- _WHAT IS REQUIRED_
Copy all lines below containing "dropdown".

Dataset entries:
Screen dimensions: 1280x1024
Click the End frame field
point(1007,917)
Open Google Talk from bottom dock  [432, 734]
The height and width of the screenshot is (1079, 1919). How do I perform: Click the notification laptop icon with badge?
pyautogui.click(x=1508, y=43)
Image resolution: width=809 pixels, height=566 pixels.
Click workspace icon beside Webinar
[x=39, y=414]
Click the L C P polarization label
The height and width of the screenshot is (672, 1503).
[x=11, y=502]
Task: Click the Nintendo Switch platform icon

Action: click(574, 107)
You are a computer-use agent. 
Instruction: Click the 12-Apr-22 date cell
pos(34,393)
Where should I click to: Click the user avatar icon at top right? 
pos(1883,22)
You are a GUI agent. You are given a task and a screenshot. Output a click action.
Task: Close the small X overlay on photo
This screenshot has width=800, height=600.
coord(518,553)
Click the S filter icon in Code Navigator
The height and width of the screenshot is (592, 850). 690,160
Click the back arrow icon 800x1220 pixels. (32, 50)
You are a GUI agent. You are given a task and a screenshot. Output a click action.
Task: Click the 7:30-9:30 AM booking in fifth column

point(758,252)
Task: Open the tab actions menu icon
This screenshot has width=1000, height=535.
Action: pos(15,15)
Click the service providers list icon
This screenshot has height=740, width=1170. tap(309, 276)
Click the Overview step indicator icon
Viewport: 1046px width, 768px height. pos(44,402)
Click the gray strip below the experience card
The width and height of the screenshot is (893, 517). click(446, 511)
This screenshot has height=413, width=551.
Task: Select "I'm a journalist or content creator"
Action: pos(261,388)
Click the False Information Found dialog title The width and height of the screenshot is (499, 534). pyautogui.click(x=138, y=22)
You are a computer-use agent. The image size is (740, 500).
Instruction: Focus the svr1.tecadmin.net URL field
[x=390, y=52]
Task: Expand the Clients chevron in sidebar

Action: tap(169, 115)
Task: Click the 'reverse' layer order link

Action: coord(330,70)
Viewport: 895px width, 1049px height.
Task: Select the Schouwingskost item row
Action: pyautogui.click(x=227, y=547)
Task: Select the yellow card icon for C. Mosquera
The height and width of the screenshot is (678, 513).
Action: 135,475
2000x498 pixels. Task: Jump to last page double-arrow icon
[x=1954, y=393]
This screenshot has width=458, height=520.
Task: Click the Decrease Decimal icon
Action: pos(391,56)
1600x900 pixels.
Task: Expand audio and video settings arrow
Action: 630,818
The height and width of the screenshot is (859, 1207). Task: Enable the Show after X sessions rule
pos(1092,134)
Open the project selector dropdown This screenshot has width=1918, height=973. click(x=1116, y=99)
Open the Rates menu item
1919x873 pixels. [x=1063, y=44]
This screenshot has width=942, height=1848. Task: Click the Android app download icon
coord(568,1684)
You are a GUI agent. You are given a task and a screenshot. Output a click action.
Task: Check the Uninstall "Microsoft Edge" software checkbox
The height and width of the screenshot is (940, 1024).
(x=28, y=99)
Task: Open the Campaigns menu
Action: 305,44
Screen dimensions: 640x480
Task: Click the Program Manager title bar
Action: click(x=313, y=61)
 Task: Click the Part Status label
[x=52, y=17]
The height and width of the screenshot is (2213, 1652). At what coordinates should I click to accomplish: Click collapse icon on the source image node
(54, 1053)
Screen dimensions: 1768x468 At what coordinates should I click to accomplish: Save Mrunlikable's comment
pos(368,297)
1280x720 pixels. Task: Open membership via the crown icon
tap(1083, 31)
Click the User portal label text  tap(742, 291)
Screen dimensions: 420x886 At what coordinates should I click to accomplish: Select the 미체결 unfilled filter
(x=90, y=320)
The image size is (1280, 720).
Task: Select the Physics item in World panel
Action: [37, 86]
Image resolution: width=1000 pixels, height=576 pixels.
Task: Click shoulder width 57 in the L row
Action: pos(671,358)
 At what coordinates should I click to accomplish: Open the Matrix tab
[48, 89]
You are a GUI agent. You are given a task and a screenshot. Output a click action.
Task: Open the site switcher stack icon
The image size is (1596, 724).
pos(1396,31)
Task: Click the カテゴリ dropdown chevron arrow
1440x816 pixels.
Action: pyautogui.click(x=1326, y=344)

- _EXERCISE RESPONSE_
Open the project selector dropdown This screenshot has width=1918, height=973. click(x=1116, y=99)
Task: Click the カテゴリ dropdown chevron arrow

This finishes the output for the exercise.